Saturday, April 22, 2006

Rest for the weary
So we spent the night at the Judes last night - good times. I got more sleep than Ive gotten in the past 6 weeks and I was able to enjoy the company of the lovely Judses and young Ethan, whom by the way is completely hilarious. Just ask him to howl like a wolf/coyote. ^_^ So, that was good.

But something crazy has been going on lately... everyone has been dying; why? Three people died in their sleep (including my Dad) and the weirdest part to me is that its happening as spring rolls in. To me, I always imagined deaths occuring mid-winter or late winter - not end of winter early spring... But just the way it's like every week someone else dies, it really makes you think of your life and what you value.
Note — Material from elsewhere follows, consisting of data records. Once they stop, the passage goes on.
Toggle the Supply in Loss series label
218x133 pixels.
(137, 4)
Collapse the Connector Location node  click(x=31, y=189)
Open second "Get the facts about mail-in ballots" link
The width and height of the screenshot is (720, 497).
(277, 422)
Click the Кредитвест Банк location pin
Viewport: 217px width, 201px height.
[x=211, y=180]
Tonight Jason talked about the day that Christians face judgement and receive different rewards, and like how Jesus could potentially say to us, "Well done good and faithful servant" and stuff like that. With how depressing the past couple months have been, that was a really encouraging thing to talk about because it actually made me feel like I have a reason to leave as opposed to facing the constant struggle to want to get out of bed or do my homework or even care about anything.
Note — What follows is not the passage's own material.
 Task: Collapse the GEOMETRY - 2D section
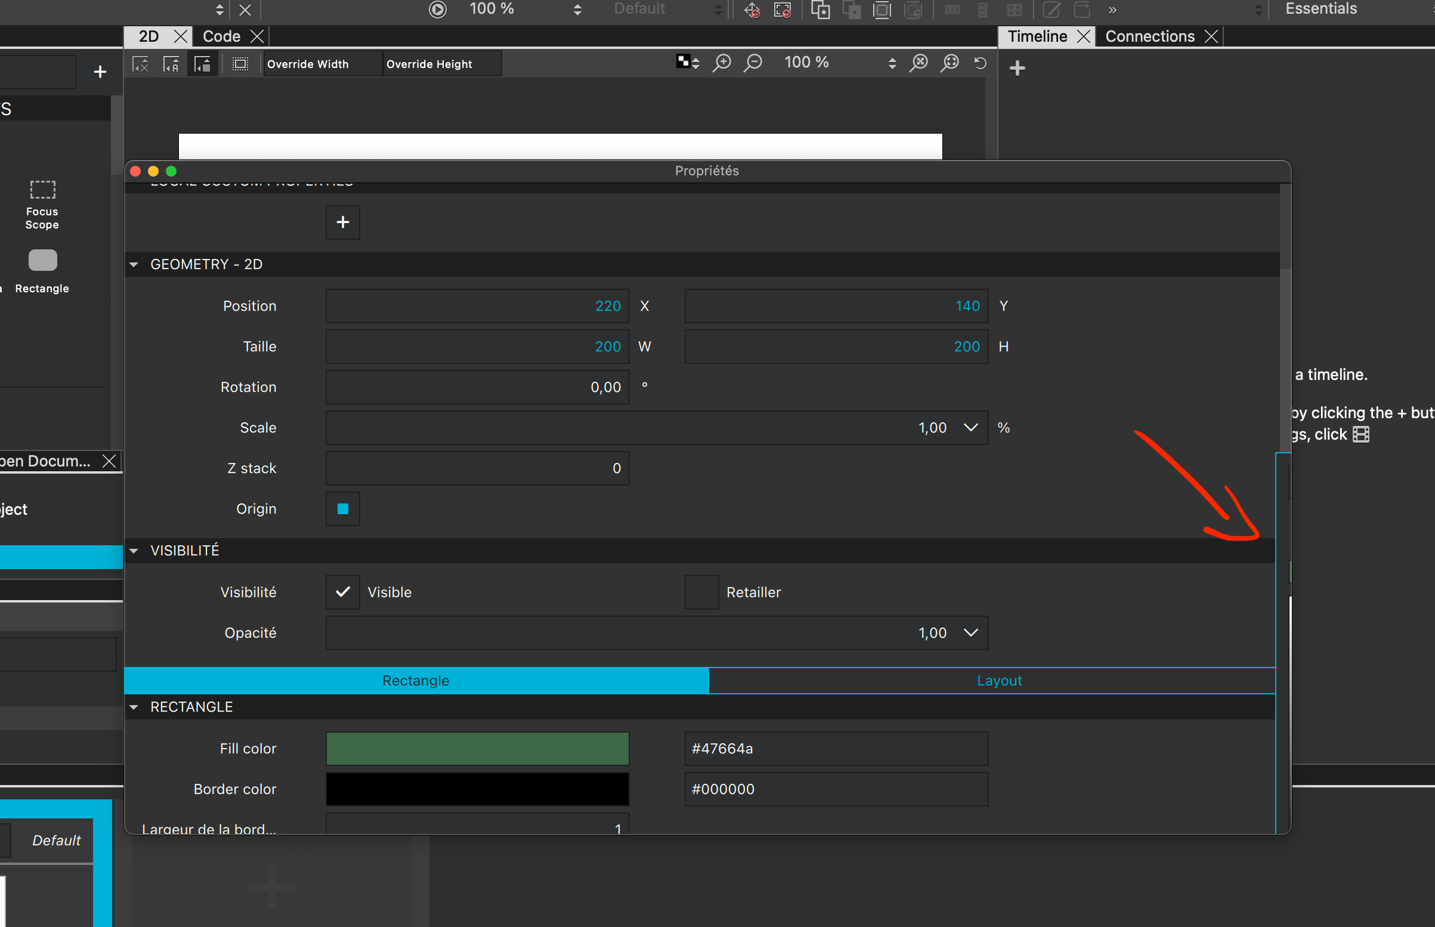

Mostly, Im just concerned about getting my life back straight with God before I allow the enemy to take advantage of my depression and make things a lot worse and also about who could die next and what I should do in response to the next death. How much closer can losing someone get? Tobi was the first close death that I have to deal with and that was like Job (not exactly but Tobi was VERY close to me) and I chose to say, "Okay God, I know Tobi died and my Dad is sick and thats hard but I still believe in you and can praise You.." Then Grandpa Gene died and that wasnt too hard to deal with but still kinda a wake up call. Then dad died and now Im starting to get to the point in Jobs life where I dont want to care anymore. The love for God is still there but the action is not behind the passion. I want to want to want to do things for Christ. (read that a few times, maybe you'll get it. lol) Anyway, I have announcements to prepare for for church tomorrow.